Elbow Dysplasia is an often debilitating condition affecting predominantly large and medium breeds of dog. In particular the condition is common in Labradors, Retrievers and Rottweilers. Clinical signs of forelimb lameness and stiffness after rest are often seen in pups at six months of age but may be seen between six and nine months. As the condition generally affects both elbows, the lameness may not be noticed due to the symmetric gait abnormality produced by clinically symmetric pathology. The disease is at least partially under genetic control and thus screening programs such as the Elbow Scoring Scheme have been devised in order to reduce the incidence of this condition in future generations.
The elbow joint is a Ginglymus or hinge joint. It is made up of three bones: Humerus, Radius and Ulna. The elbow joint is therefore three joints with the Humeroradial, Humeroulnar and Radioulnar joints. The Humeroradial and Humeroulnar joints are involved with elbow flexion and extension, whilst the radioulnar joint permits pronation and supination by allowing these bones to rotate around one another.
The elbow is designed to absorb forces that are perpendicular to the ground and the load is shared evenly between the medial and lateral compartments. The medial compartment is the interface between the medial (inner) humeral condyle and the medial coronoid process, whilst the lateral compartment is the interface between the lateral humeral condyle and the radial head. If the elbow develops normally these two compartments should share the load between them:
This even loading means that the cartilage in each compartment is being exposed to normal physiological stresses and there is no over loading of one compartment’s cartilage surface. Cartilage like other tissues can be damaged by being overloaded. As cartilage functions to provide a low friction (Teflon on Teflon) and insensitive contact surface between opposing components of a joint, injury will negate these functions by exposing sensitive and higher friction bone.
The inciting pathology used to be seen exclusively as a failure of the normal process of transformation of cartilage to bone (endochondral ossification) within the elbow itself. Failure of this normal process was felt to be the cause of fragment formation within the elbow, either in the form of cartilage flaps (Osteochondrosis Dissecans of the Medial Humeral Condyle) or fracture and/or fragmentation of the medial coronoid process. Over a number of years it has become clear that these fragments are the effect rather than the cause of elbow problems. Of course in some cases these fragments may themselves cause pain, but in many patients the fragments are merely an indication that the joint load is asymmetric.
In order for the elbow to develop normally, the paired bones of the forearm or Antebrachium (the Radius and Ulna) must grow perfectly synchronously throughout the growth phase of the dog. In patients that have spurts of growth (often between 4 and 6.5 months) one of these bones may lag behind the other. We can see in the image below the difference between the development of the normal and the dysplastic elbow.
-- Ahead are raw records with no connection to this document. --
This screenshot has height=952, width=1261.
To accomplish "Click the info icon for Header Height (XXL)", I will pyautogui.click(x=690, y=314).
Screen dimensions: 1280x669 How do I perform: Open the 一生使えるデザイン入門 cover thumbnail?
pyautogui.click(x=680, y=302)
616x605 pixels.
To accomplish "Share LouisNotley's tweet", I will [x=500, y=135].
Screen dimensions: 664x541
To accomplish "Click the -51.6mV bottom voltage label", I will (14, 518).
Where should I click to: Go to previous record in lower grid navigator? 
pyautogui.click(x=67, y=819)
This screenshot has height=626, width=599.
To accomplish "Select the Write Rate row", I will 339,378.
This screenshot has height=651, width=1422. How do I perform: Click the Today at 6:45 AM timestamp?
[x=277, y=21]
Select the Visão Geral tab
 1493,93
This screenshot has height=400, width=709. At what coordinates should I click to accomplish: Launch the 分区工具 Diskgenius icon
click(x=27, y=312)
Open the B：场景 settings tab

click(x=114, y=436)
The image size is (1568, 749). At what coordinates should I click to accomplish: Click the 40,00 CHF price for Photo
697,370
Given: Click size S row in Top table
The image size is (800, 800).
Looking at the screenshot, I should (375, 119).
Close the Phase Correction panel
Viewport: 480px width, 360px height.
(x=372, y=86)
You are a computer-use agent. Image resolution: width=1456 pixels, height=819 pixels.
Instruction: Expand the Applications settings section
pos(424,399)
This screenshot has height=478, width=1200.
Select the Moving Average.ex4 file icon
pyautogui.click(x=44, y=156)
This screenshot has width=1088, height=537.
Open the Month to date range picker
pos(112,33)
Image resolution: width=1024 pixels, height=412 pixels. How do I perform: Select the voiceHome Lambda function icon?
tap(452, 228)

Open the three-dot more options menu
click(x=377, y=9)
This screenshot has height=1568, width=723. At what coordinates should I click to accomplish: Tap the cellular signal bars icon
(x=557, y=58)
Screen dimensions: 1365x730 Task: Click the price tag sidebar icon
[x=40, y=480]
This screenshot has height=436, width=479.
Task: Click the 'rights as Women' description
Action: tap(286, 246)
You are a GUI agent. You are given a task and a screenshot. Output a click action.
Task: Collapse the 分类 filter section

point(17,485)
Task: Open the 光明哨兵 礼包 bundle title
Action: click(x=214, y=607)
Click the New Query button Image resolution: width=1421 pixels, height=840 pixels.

In the second image above the rate of growth of the radius and ulna diverge or are not parallel. As a result of this the elbow becomes incongruent due to either a relatively short radius or ulna depending on which bone had the slowest growth. The effect of this is to change the shape of the elbow:
With this change in geometry comes a change in the forces experienced in the two compartments of the elbow, in particular the load through the medial compartment increases exposing the cartilage here to greater than physiologic stress with every step. The result is fragmentation of the coronoid and damage to the articular cartilage of the medial humeral condyle and the articular surface of the medial coronoid.
It is this damage that results in long term joint pain and progressive Degenerative Joint Disease. Removal of fragments alone will not influence this articular surface pathology. Ideally we would shift the load from the damaged medial compartment over to the intact lateral compartment. In older dogs this will reduce the pain that arises from contact between these two sensitive and high friction surfaces, whilst in younger dogs, this would perhaps result in preservation of articular cartilage and thus low friction movement.
It is exactly this aim of reducing painful contact and preserving cartilage that lies behind the surgical technique devised by Ingo Pfeil from Dresden. By performing an osteotomy of the ulna and applying a stepped plate designed by Kyon, the Ulnar load can be reduced.
The ulna is cut 3.5 to 4.0 cm distal to the elbow joint. A plate with a 2 or 3mm step is applied to the lateral surface of the ulna. This plate is a modified ALPS (Advanced Locking Plate-Kyon AG) plate which means that it is a locking plate with the benefits that the non uniform contact and Titanium composition has in terms of healing:
The rationale is based on the fact that upon waking and activation of the Triceps muscle, the ulna straightens and this reduces the medial contact:
If we look at these images from the front we can see the effect of this correction on the elbow joint itself:
This “Geometry Modifying” procedure alters the pressure profile across the elbow and should bring both short and long term benefits to the articular surface and therefore the patient suffering from Elbow Dysplasia.
Our results and the results of other surgeons using this technique has been very positive and this procedure can be used for those patients that have had a poor outcome following the traditional technique of arthroscopic fragment retrieval. In my view, the best results however are likely to be derived from applying this technique early in the disease process and before other techniques have been used.